*PROVIDED ENTRIES:*
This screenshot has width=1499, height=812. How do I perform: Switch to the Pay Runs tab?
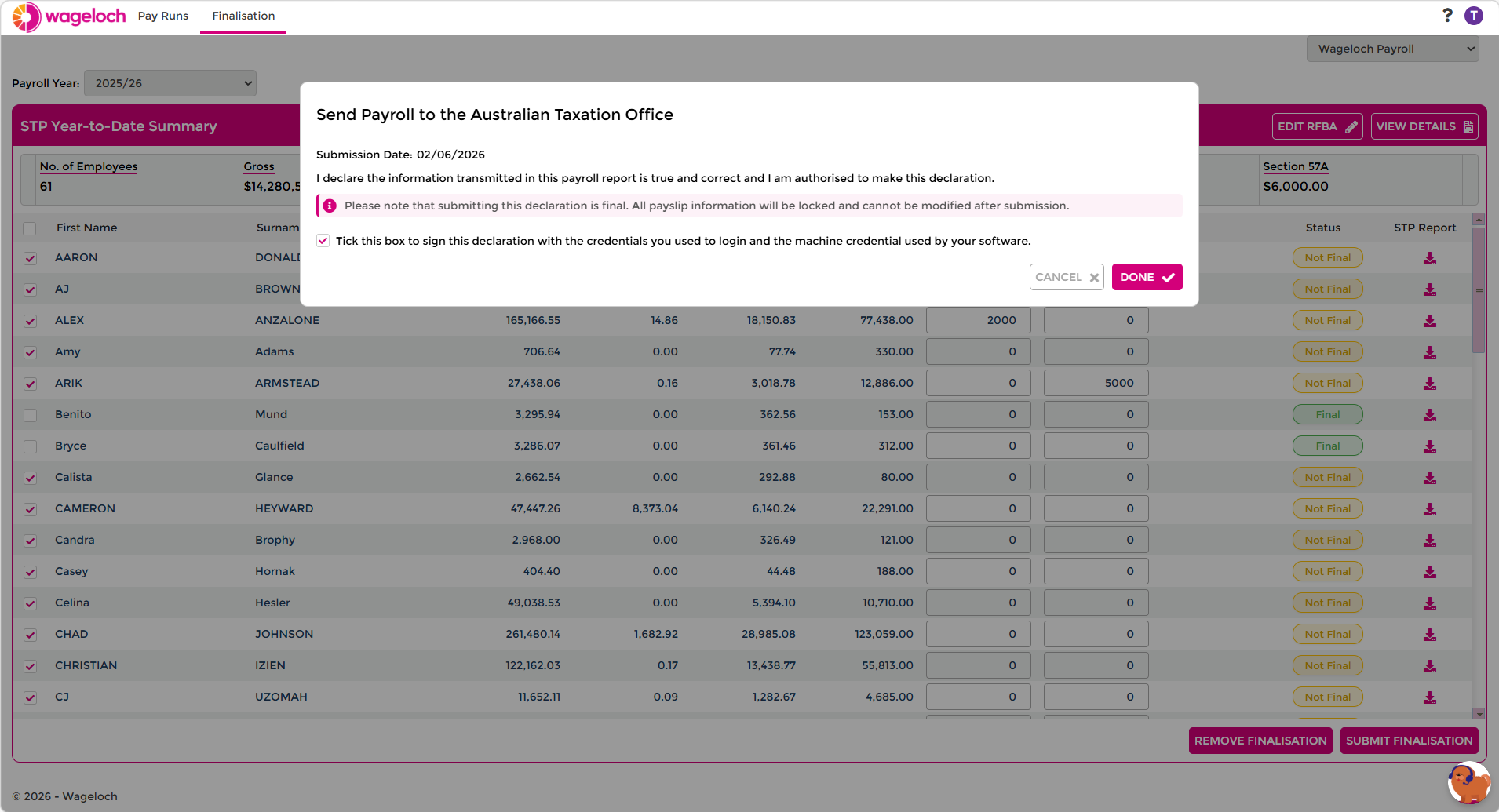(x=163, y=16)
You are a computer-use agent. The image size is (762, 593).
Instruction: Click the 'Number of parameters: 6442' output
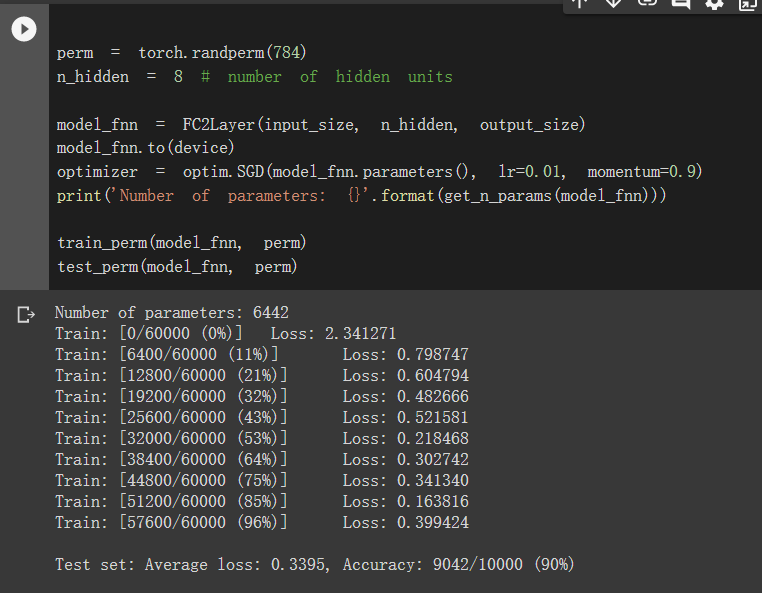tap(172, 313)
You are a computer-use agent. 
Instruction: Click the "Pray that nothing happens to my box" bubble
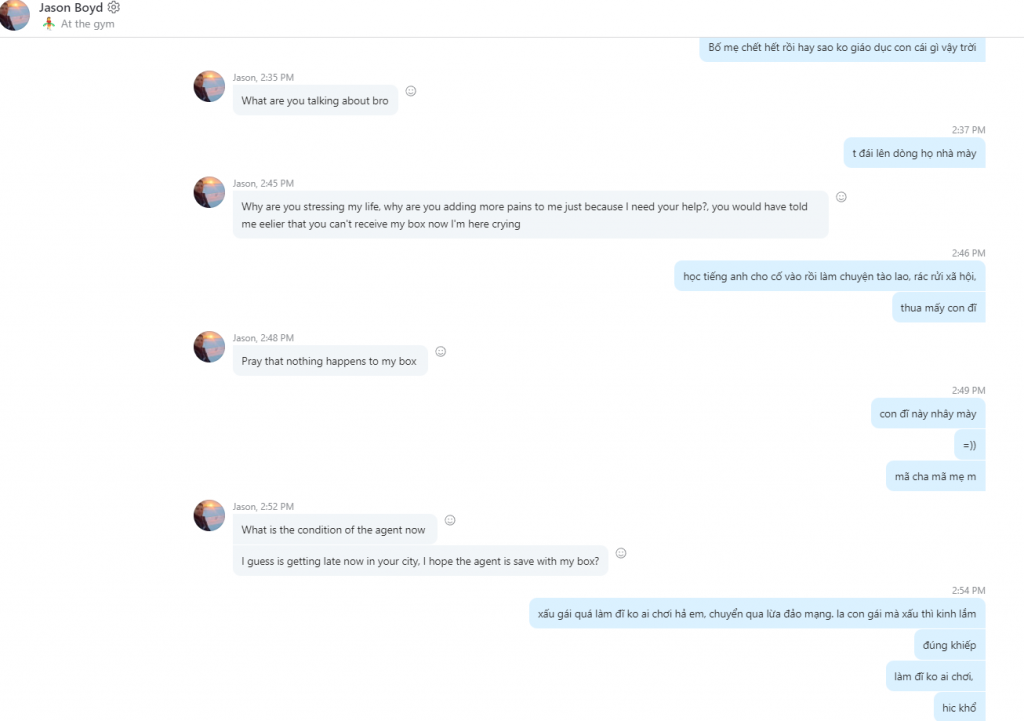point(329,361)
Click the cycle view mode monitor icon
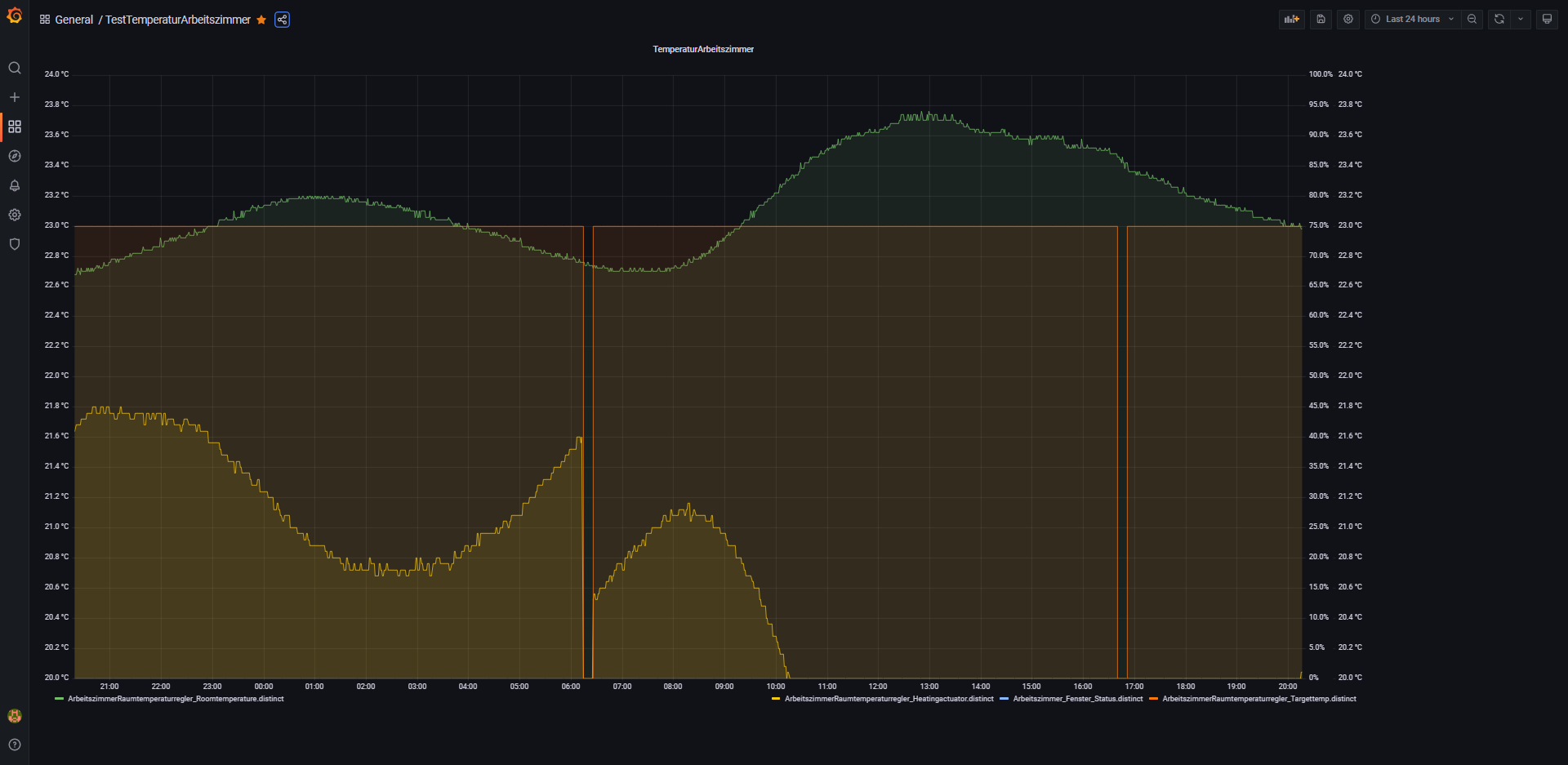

* * *

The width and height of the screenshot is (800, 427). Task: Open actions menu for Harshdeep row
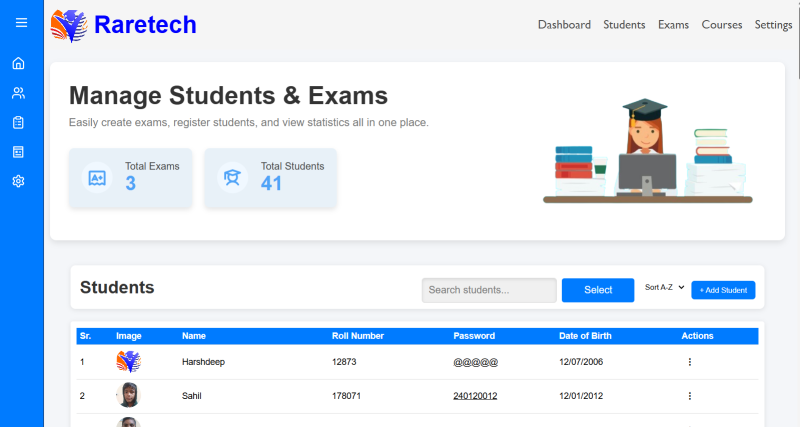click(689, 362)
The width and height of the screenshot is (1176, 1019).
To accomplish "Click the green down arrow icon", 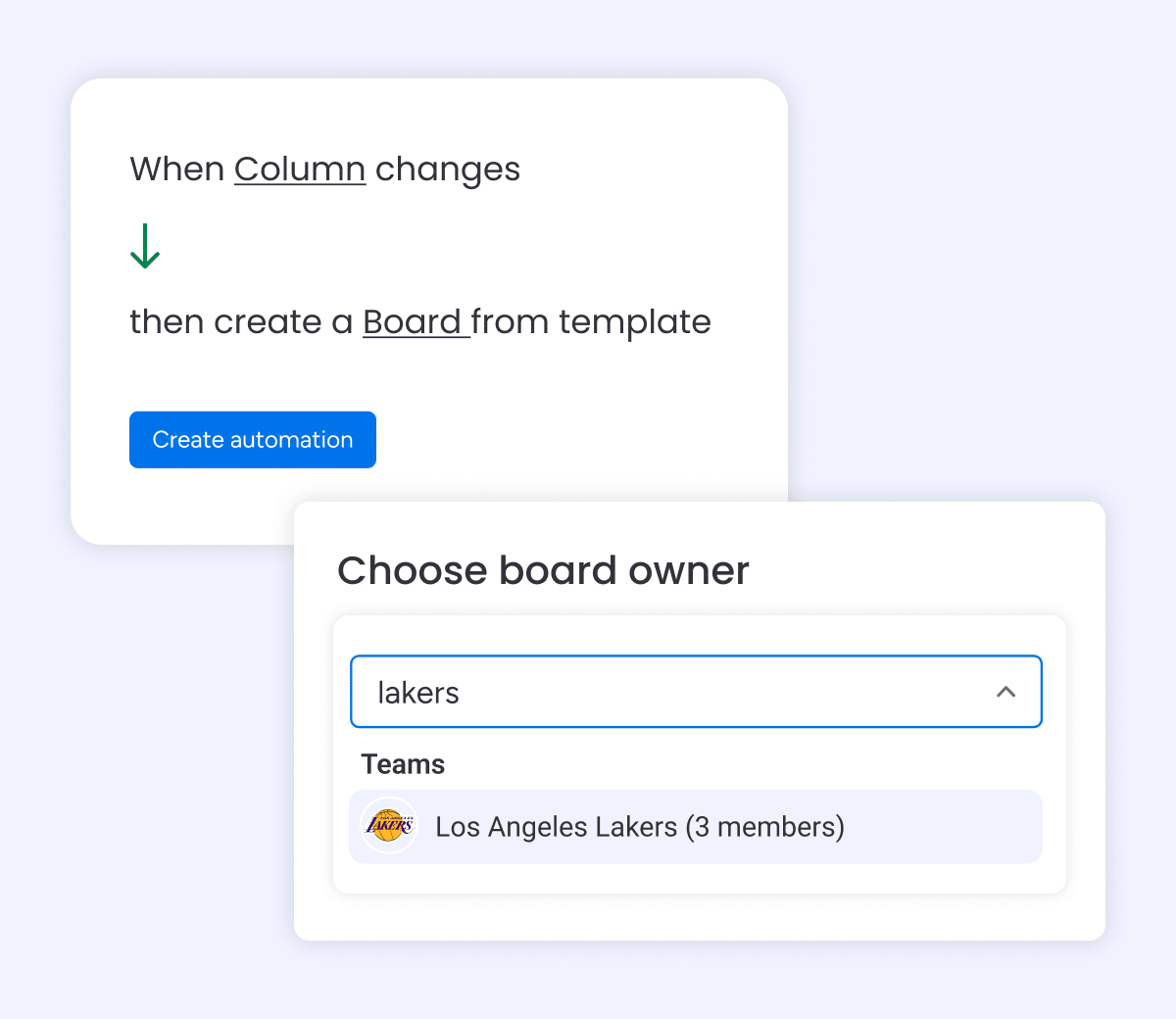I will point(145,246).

*WHAT THIS TASK INVOLVES:*
Return exactly the lines above, from the one with "Instruction: Click the 'Number" up to and including the one with "Click the cycle view mode monitor icon", and include no pictures.

*EXERCISE RESULT:*
Instruction: Click the 'Number of parameters: 6442' output
tap(172, 313)
You are a computer-use agent. 
Instruction: Click the "Pray that nothing happens to my box" bubble
point(329,361)
Click the cycle view mode monitor icon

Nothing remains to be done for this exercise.